Na outra semana, tivemos uma live super interessante sobre esse assunto no canal do Layer Lemonade no youtube, com a participação de quem tem lugar de fala sobre questões de raça na comunidade e também de machismo. Como eu não tenho lugar de fala na questão de raça, deixo a palavra com eles (é interessantissimo assistir e se abrir pro assunto, se desconstruir cada vez mais). Ontem mesmo falamos com o Wander Deley no Papo Lemonade e ele explicou um pouco sobre a questão de exclusão da periferia. Alguns outros artistas periféricos também tem feito vários trabalhos incríveis pra falar de e para a periferia, colocar de verdade a cara do Brasil na animação. Mas eu resolvi vir falar aqui porque muita gente acha que não lidamos com essas questões fora do Brasil e Estados Unidos (tem quem ache que nem nos EUA se lida com essas questões de exclusão e preconceito na comunidade).

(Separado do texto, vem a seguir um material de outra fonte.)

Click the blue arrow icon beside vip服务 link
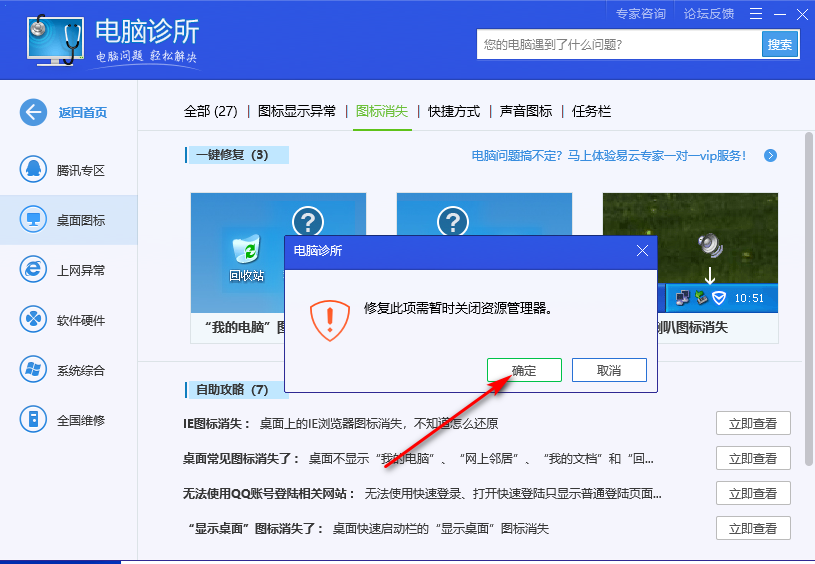The image size is (815, 564). coord(770,156)
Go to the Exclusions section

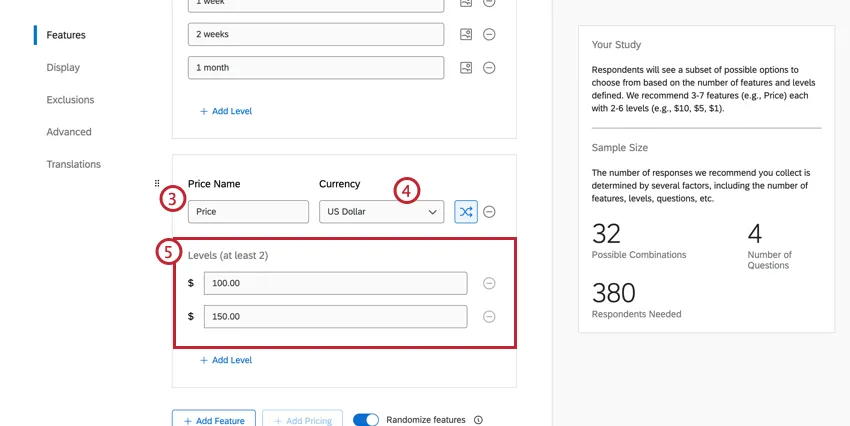pos(70,100)
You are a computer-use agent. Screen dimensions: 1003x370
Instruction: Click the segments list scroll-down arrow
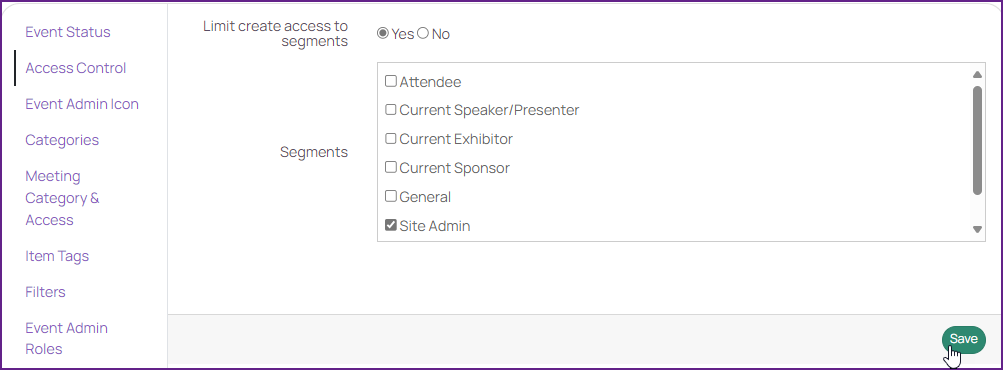tap(977, 229)
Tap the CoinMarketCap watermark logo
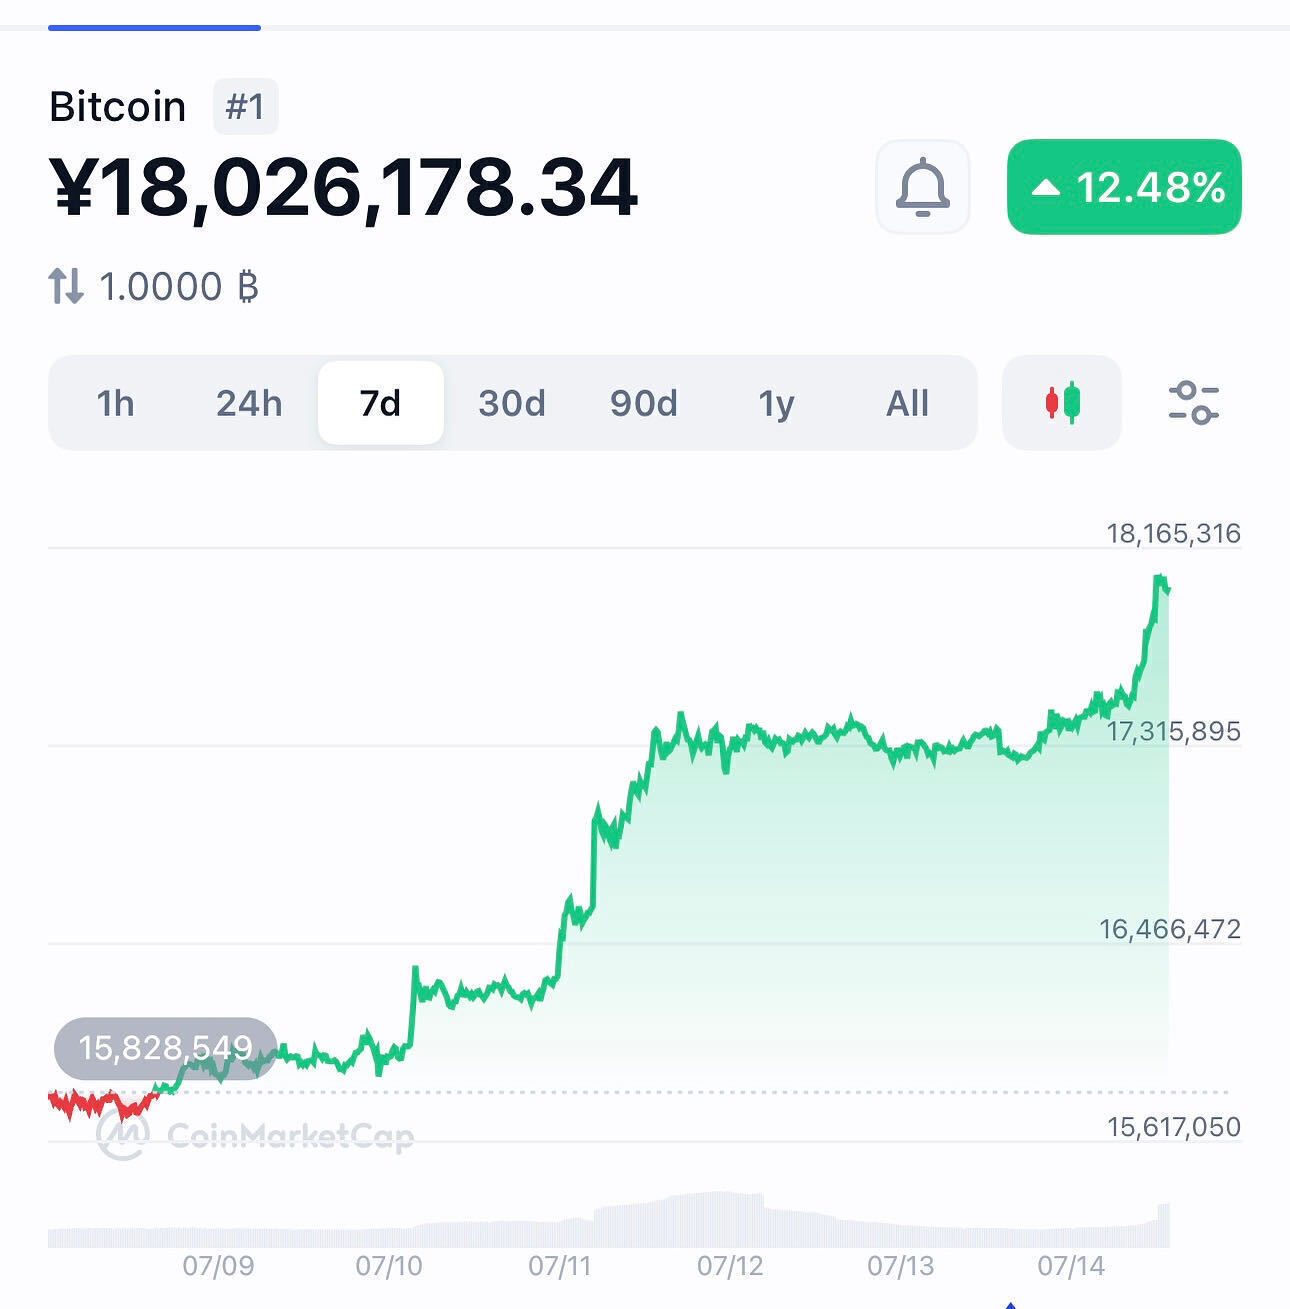Image resolution: width=1290 pixels, height=1309 pixels. (x=255, y=1136)
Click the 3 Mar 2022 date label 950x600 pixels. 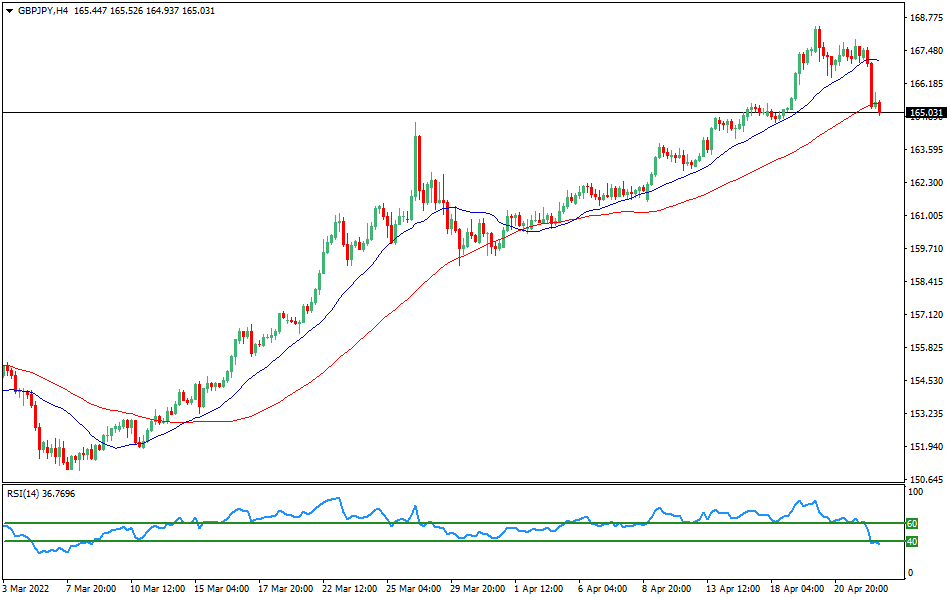pyautogui.click(x=28, y=590)
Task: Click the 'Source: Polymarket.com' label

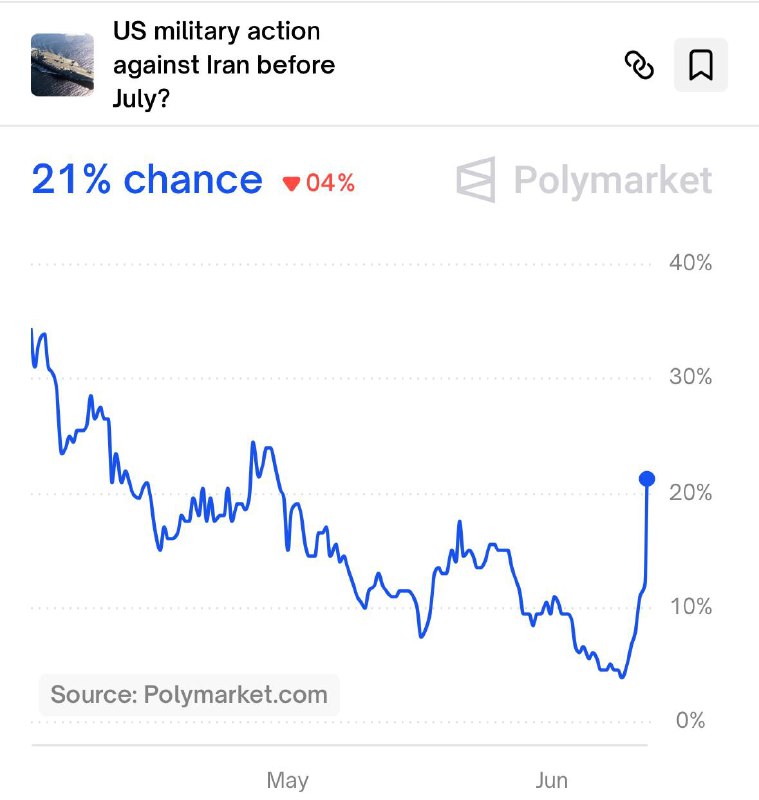Action: pos(189,694)
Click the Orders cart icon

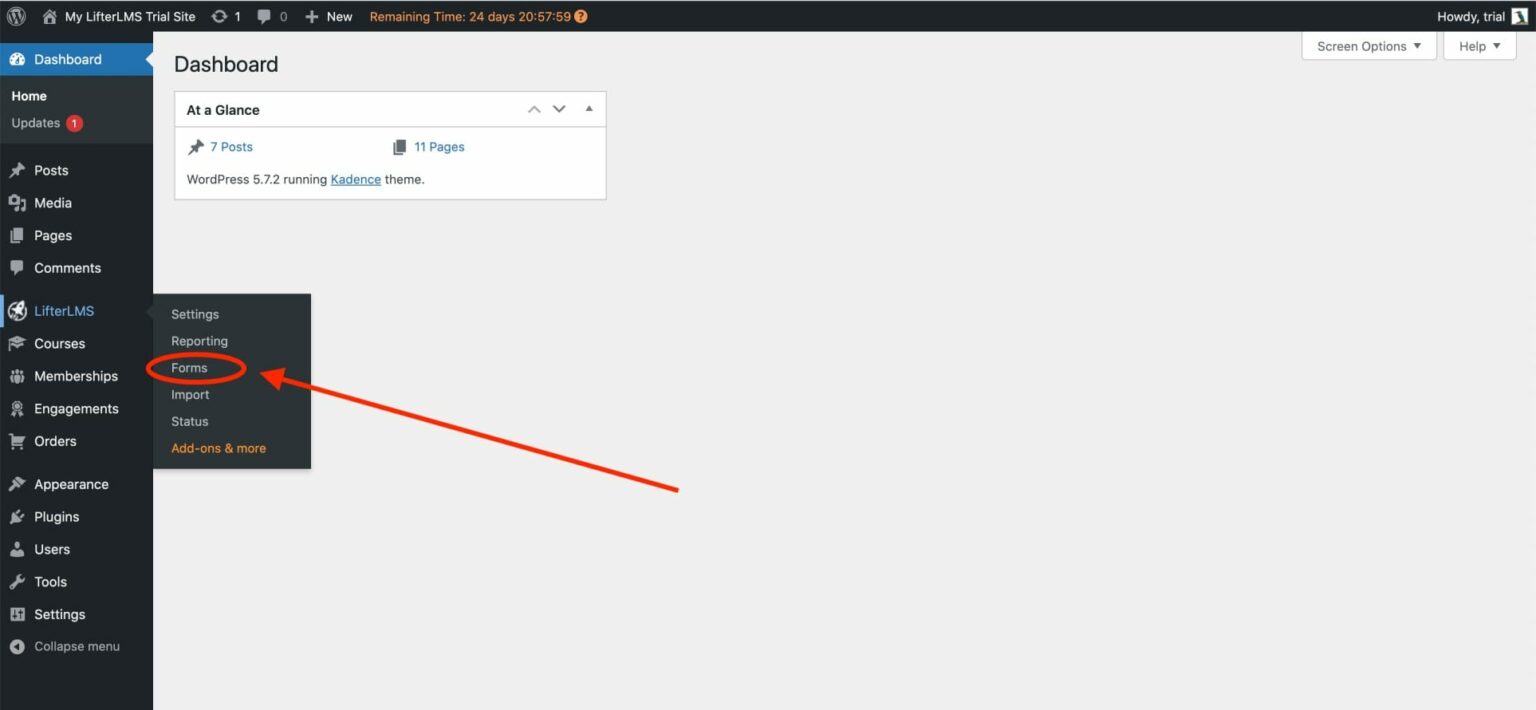coord(20,441)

A nossa comunidade, infelizmente, ainda é muito tóxica no mundo todo e eu só to falando brevemente de uma experiência que é bem pessoal e “branda” quando comparada com a de outras pessoas no motion.
Quantas vezes a gente não escuta um colega objetificando a modelo ou atriz do trabalho que tá sendo editado, ou escuta coisas nojentas sobre casting em agências, ou até mesmo mandam um cara te ajudar quando você praticamente já acabou o trabalho só porque sim? Já viram, por exemplo, agência que não se importa em pagar 20k pra um homem com um portfólio idêntico ao de uma menina e pra ela chorar pra pagar 3k? Nem precisa fazer a experiência, é só conversar com as moças que vocês conhecem na área e ouvir o que elas tem pra relatar. É de doer os ouvidos.

Termino essa reflexão, até um pouco sem pé nem cabeça, em forma de um quase desabafo e espero, de coração, que isso seja pelo menos mais um texto que faça as pessoas pensarem – ou que vocês cliquem nos hiperlinks e assistam gente falando sobre isso bem melhor do que eu – e entenderem que isso não é uma questão só do Brasil, mas de um sistema muito estranho que sobreviveu por muito tempo, ultrapassado e cheio de motivos para ser mudado.